TASK GOAL
Transcribe the full listing, keeping every word as it stands.
==*==
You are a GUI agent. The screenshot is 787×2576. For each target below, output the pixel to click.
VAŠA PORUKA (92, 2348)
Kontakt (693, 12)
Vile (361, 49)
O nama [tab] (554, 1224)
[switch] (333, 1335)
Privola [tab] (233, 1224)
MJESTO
==*==
EXERCISE OUTPUT
You are a GUI agent. The screenshot is 787×2576. For each target below, output the pixel to click.
VAŠA PORUKA (92, 2348)
Kontakt (693, 12)
Vile (361, 49)
O nama [tab] (554, 1224)
[switch] (333, 1335)
Privola [tab] (233, 1224)
MJESTO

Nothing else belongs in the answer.